In this paper, we propose a novel differential evolution algorithm based on spatial fuzzy c-mean (sFCM) [5] to make compact and well-separated clusters. A combination of fuzzy separation and fuzzy overlap is used as a cluster validity index to determine the optimal number of clusters automatically. Initialization greatly effects convergence and diversity. Purely random initial solutions have more probability to visit or even revisit the unproductive regions of the search space [24]. The opposite number decreases the chances to visit the unproductive regions again and again. For this purpose, we take the best individuals from the union of purely random solutions and their opposites as initial population. An external archive is maintained to store the dropped solutions in order to give chances to poor solutions in the evolution process. Poor solutions are not always poor, but it can give best results with slight perturbation. To represent each cluster center, we use the HSV color space relying on the hue, saturation, and value properties the color. Such color space allows us to specify colors in a way that is close to human experience of colors.

The rest of the paper is organized as follows. The basic concept of classical differential evolution algorithm is presented in Sect. 2. Section 3 explains the proposed algorithm, modified adaptive differential evolution (MoADE), in detail. Experimental results are described in Sect. 4 followed by conclusion.

2 Classical differential evolution algorithm

Differential evolution (DE) is a relatively recent population-based evolutionary heuristic. It is used to optimize problems over continuous domains. In DE, a vector of real numbers is used to represent a decision variable or solution.
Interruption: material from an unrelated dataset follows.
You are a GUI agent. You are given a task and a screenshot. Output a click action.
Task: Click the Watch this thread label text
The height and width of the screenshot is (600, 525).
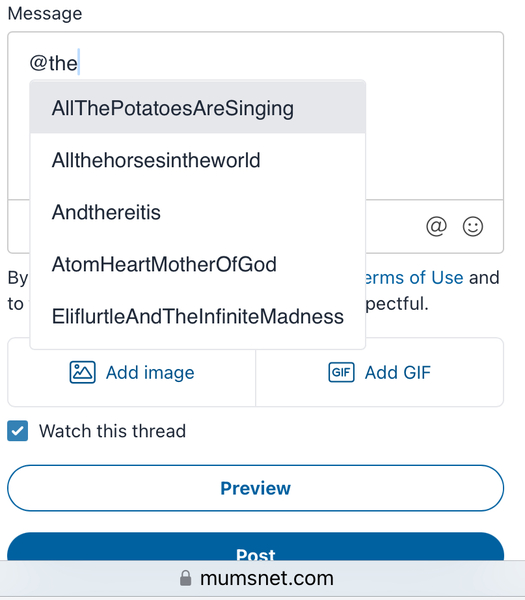pos(112,431)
An individual vector can be represented, is a bold face letter \(\varvec{{{x}}}\), in the following way:

$$\begin{aligned} \varvec{{x}}=[x^{(1)}, x^{(2)}, x^{(3)}, \ldots , x^{(D)}] \end{aligned}$$
(1)

where the superscripts \((1,2,3,\ldots ,D)\) represent the dimension of the problem. In classical differential evolution, the initial population \(\{\varvec{{{x}}}_{i,0}\) \(=(x_{i,0}^{(1)}\), \(x_{i,0}^{(2)}\), \(x_{i,0}^{(3)}, \ldots x_{i,0}^{(D)})\}\) \(\mid i=1,2,3, \ldots N_{p}\) is generated randomly according to uniform distribution \( x_{low}^{j}\le x_{i,0}^{j}\le x_{up}^{j} \) for \( j=1,2,\ldots \ldots D\) where \(D\) is the dimension of the problem and \(N_{p}\) is the population size. After initialization DE enters to a loop of evolutionary operations: mutation, crossover, and selection.

Mutation: To mutate a particular target vector \(\varvec{{{x}}}\) at iteration \(t\), three vectors are randomly selected from the current population. In other words, the \(j\)th component of a trial vector \(\varvec{{{x}}}\) at iteration \(t\) is generated as follows:

$$\begin{aligned} \vartheta _{t}^{j}=x_{t}^{j}+F\cdot (x_{r1,t}^{j}-x_{r2,t}^{j}) \end{aligned}$$
(2)

where the indices \(r1\) and \(r2\) are distinct integers uniformly chosen from the set \( \{1,2,\ldots ,N_{p}\}\), and \(F\) is the mutation factor that lies in interval \((0,1+)\).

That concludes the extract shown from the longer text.